Park Gate Iron and Steel Company
Industry iron and steel smelting, casting and rolling
Fate taken over
Successor Iron and Steel Corporation of Great Britain 1951;
Tube Investments 1956
Founded Parkgate, South Yorkshire, England, 1823
Founder Samuel Sanderson, Mr Watson
Headquarters South Yorkshire, UK
Products rolled steel and semi-finished casting products

The Park Gate Iron and Steel Company was a British company that smelted iron ore and turned it into rolled steel and semi-finished casting products. Its works was at Parkgate, South Yorkshire on a triangular site bounded on two sides by the main road between Rotherham and Barnsley (A633) and the North Midland Railway main line between Rotherham Masborough and Cudworth. It also operated ironstone quarries in Northamptonshire and Leicestershire.

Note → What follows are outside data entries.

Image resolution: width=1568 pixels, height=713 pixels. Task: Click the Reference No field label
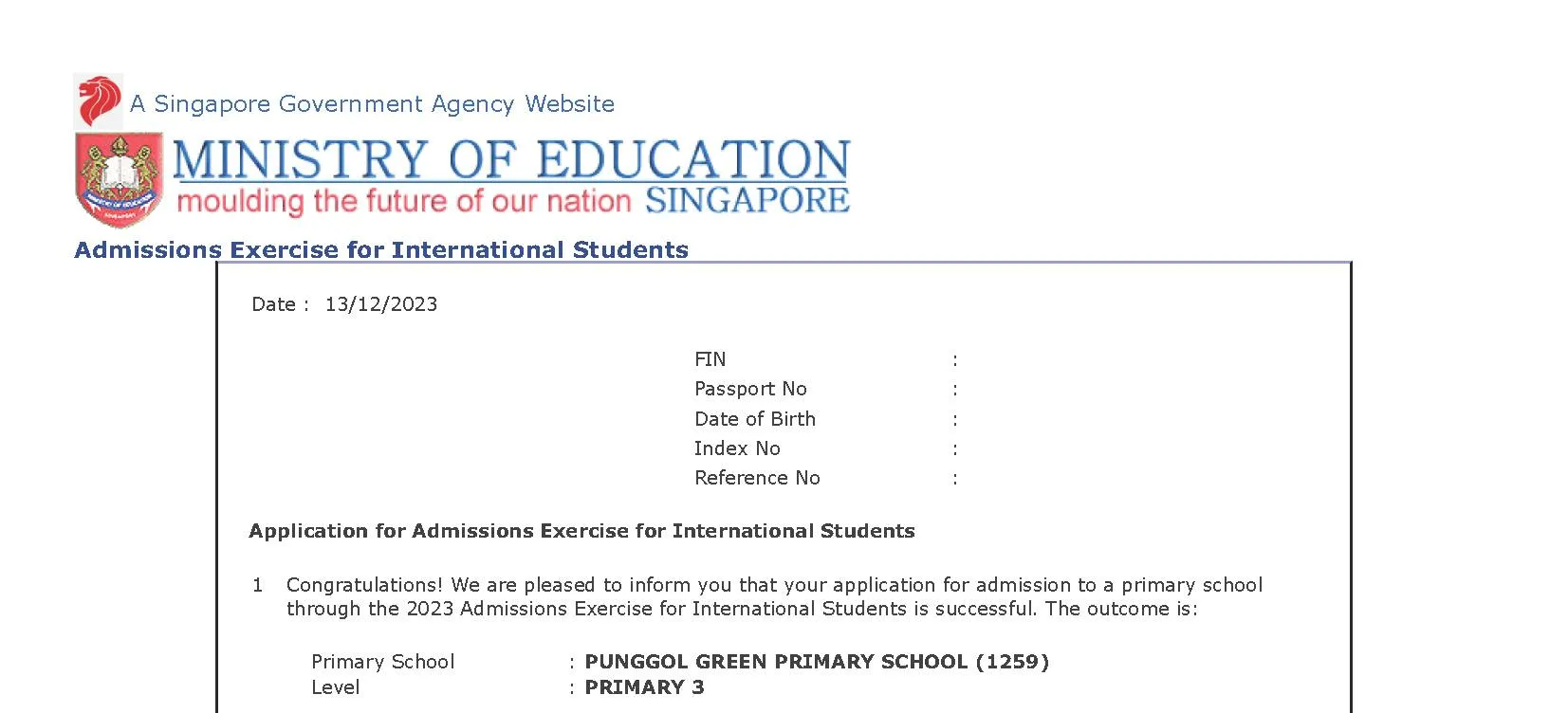point(757,478)
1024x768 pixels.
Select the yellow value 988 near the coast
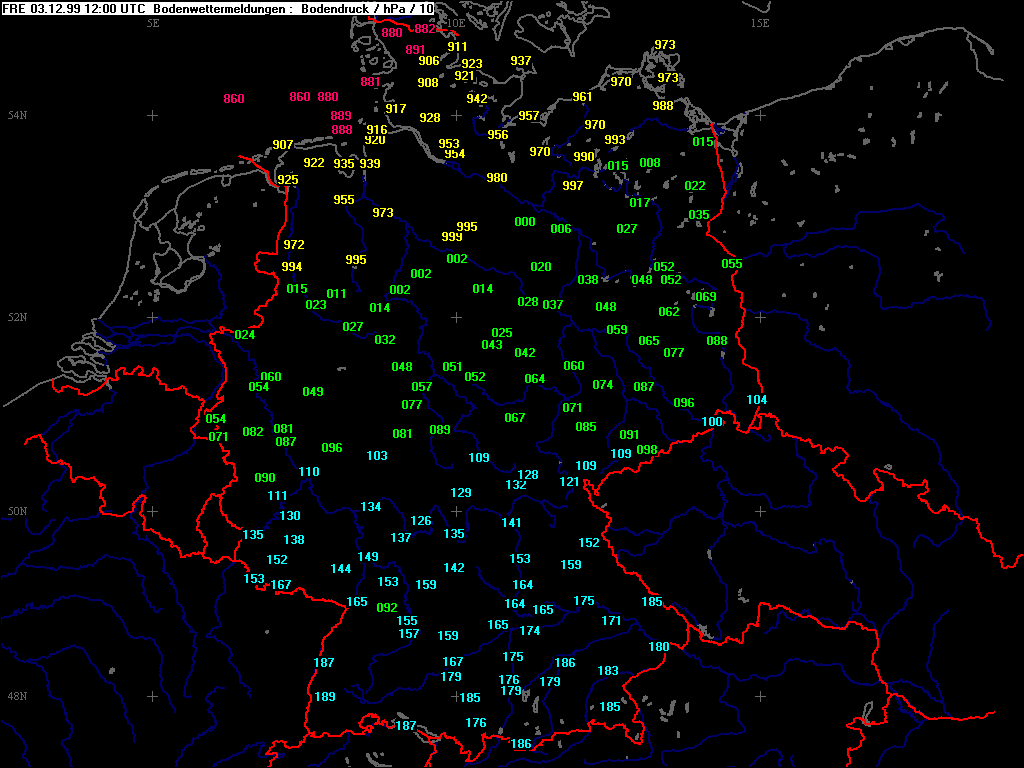[x=663, y=106]
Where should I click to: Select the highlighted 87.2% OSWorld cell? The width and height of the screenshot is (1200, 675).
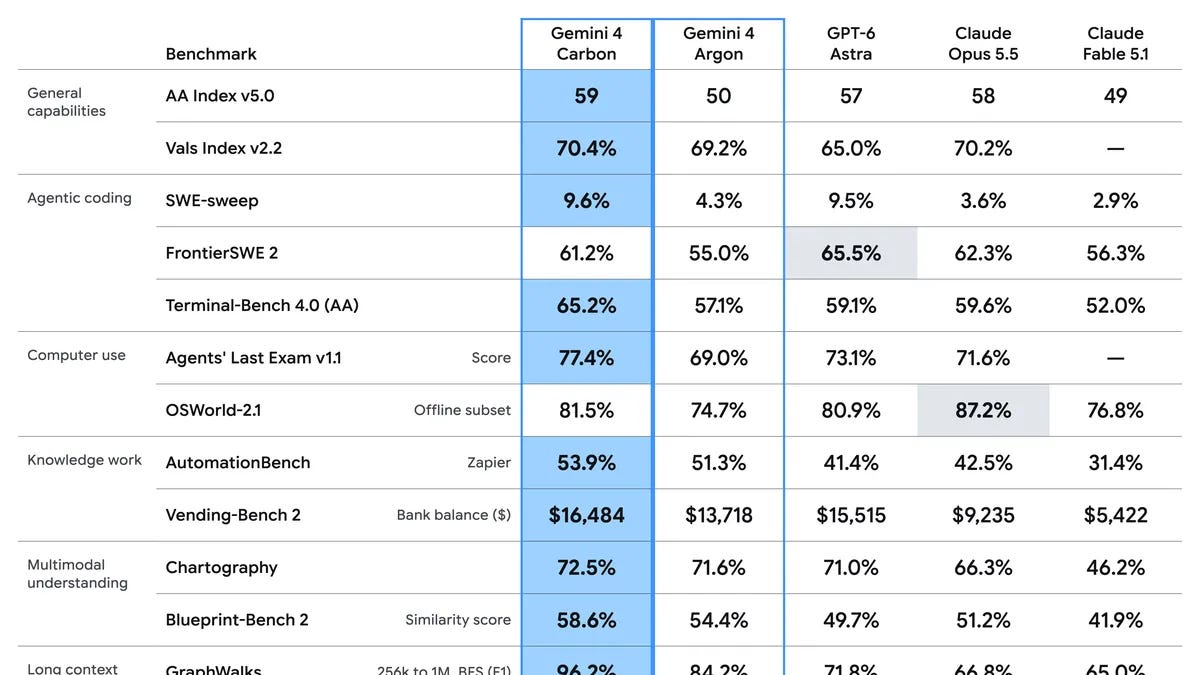click(983, 410)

Records from 1823 show the establishment of a Parkgate Ironworks by Samuel Sanderson and a Mr Watson. This was at the junction of Rotherham Road and Taylors Lane with part of the works facing the Greasbrough Canal. The company was sold in 1832 and became the Birmingham Tin Plate Company. Over the years, along with the business changing hands several times, the works expanded across Rotherham Road to the Park Gate site, which continued until the 1970s. The first blast furnace was installed in 1839 and, after another change in ownership, a mill for the rolling of railway rails was installed in 1845.

In 1854 Samuel Beale and Company made the cast iron armour plating for Isambard Kingdom Brunel's ocean liner Great Eastern. Samuel Beale retired in 1864 and his son incorporated the company under the name Parkgate Iron Company Limited.

Two more blast furnaces were brought into operation in 1871. Further new plant was added over the next decade, including a slab mill, a large plate mill, a billet mill and three open hearth furnaces. In 1888 the company was renamed the Parkgate Iron & Steel Company Limited to reflect its increase in steelmaking.